だが、国際社会ではパキスタンへの通告なく進めた作戦が国際法に違反するという指摘が消えていない。国連人権委員会は5日、違法性がないかどうかを調べるためにも「(米政府は)すべてを明らかにすべきだ」と主張する声明を発表した。
「対テロ作戦は国際法に従って実行されるべきだ」とも強調。容疑者が武装していたと説明した後で「丸腰だった」と変えた米国に強い不信感もにじませた。
パキスタン治安当局高官も「(容疑者らは)武装しておらず反撃していない」などと主張。「足を撃たれて意識もうろうとしている妻の目の前で容疑者を殺した」という容疑者の妻や娘の話をあげて残忍さを訴えた。
写真は非公開 米国内からも批判
写真の扱いを巡っては、パネッタ中央情報局(CIA)長官が3日「最終的には公表されるだろう」とし、米議会でも容疑者の死亡を確認するために公表すべきだとの声が高まっていた。
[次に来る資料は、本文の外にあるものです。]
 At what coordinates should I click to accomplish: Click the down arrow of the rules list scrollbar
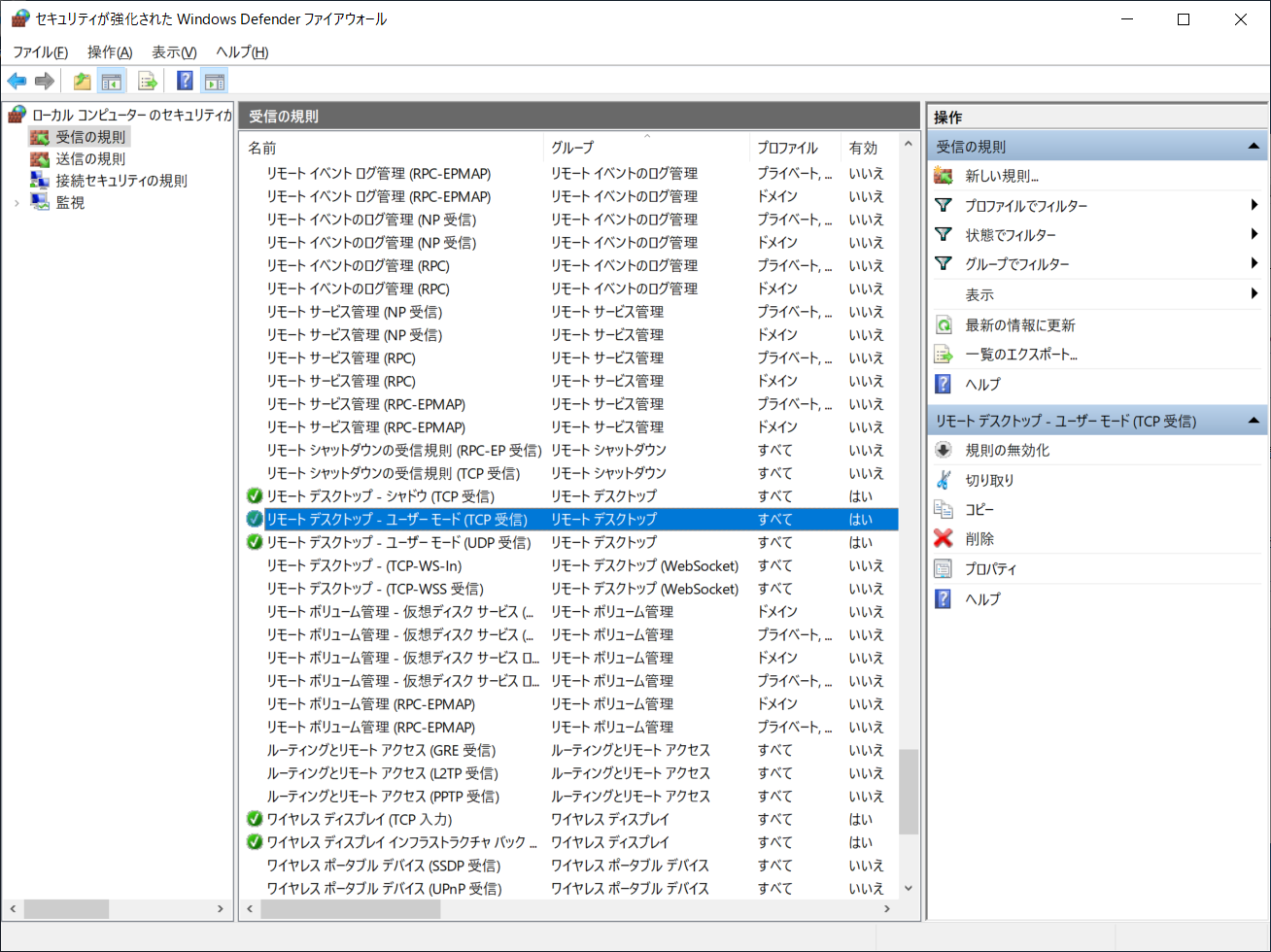point(908,887)
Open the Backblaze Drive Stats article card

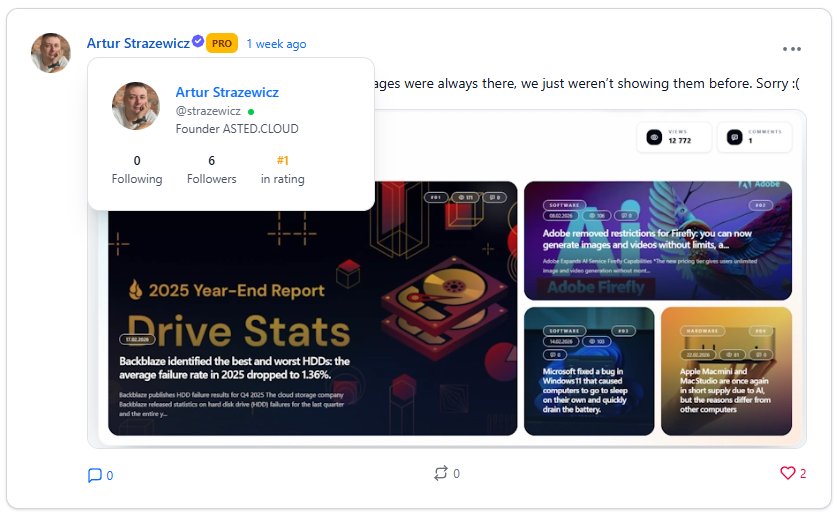(x=313, y=308)
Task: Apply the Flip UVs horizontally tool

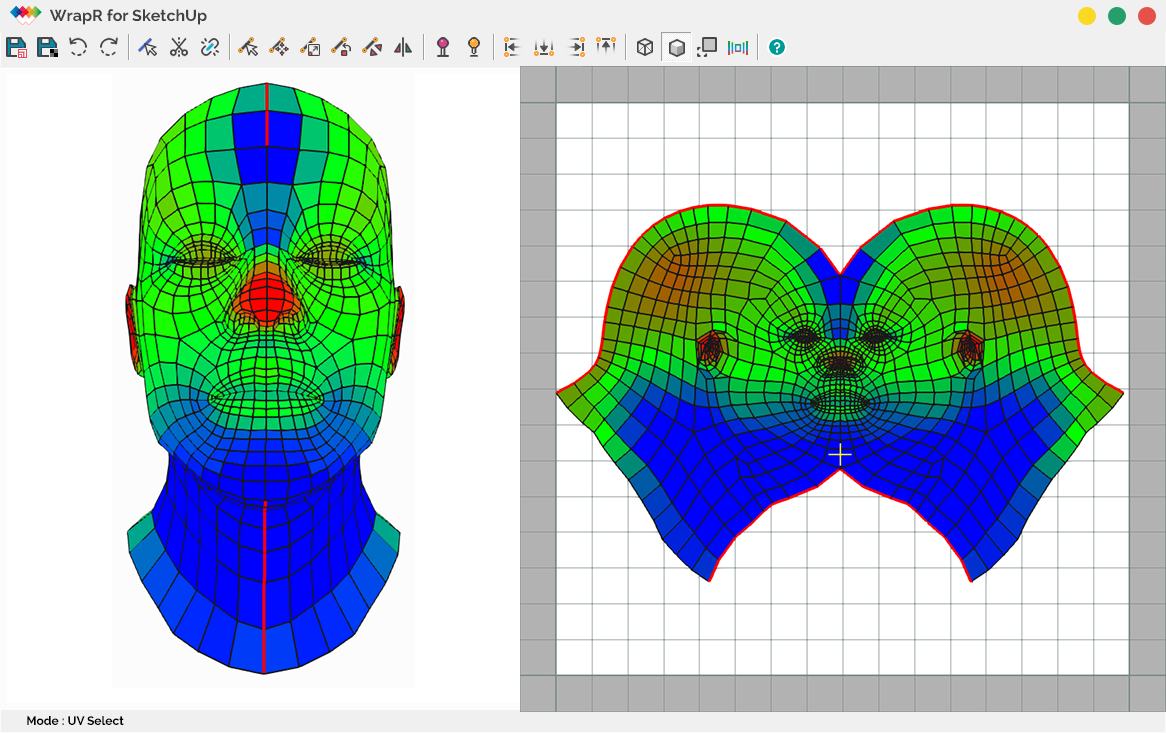Action: tap(402, 47)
それだけに、非公開の決定には「公開は米軍を危険にさらす可能性がある」と支持する声がある一方で「死んだかどうかという不要な論争を呼び起こしかねない」などの批判が続出している。
実際、アルカイダと密接につながるイスラム原理主義のアフガニスタン反政府武装勢力タリバンは「(容疑者の)『殉教』について報告を得ていない。正式声明を出すのは時期尚早」とのコメントを発表。インターネットでは複数の偽物写真も出回っている。
詳細説明の修正も「政府はこれまでもウソをついてきた」(映画監督のマイケル・ムーア氏)など国内の疑念を広げる。米政府が「テロとの戦いの勝利」と印象づけてきた作戦への米国内の祝福ムードは、急速にしぼみ始めた観もある。
パキスタン支援疑惑 EU・中国で擁護論も
いったんは国際社会で広がったパキスタンの「容疑者支援疑惑」も、ここにきて雲行きに変化がみられる。
5日付の米ウォール・ストリート・ジャーナル紙は「パキスタン軍統合情報局(ISI)の誰かが容疑者をかくまっていたことを疑う余地はない」という欧州の情報機関高官の言葉を紹介。米政府はなお「パキスタン関与」を強く疑う。
だが擁護論も出始めた。欧州連合(EU)は「パキスタン政府の対テロ戦の努力を今まで以上に支持する」と表明。北大西洋条約機構(NATO)高官は「パキスタン当局を称賛する」とし、中国外務省報道官も「国際社会はパキスタン政府を理解し、支援すべきだ」と強調した。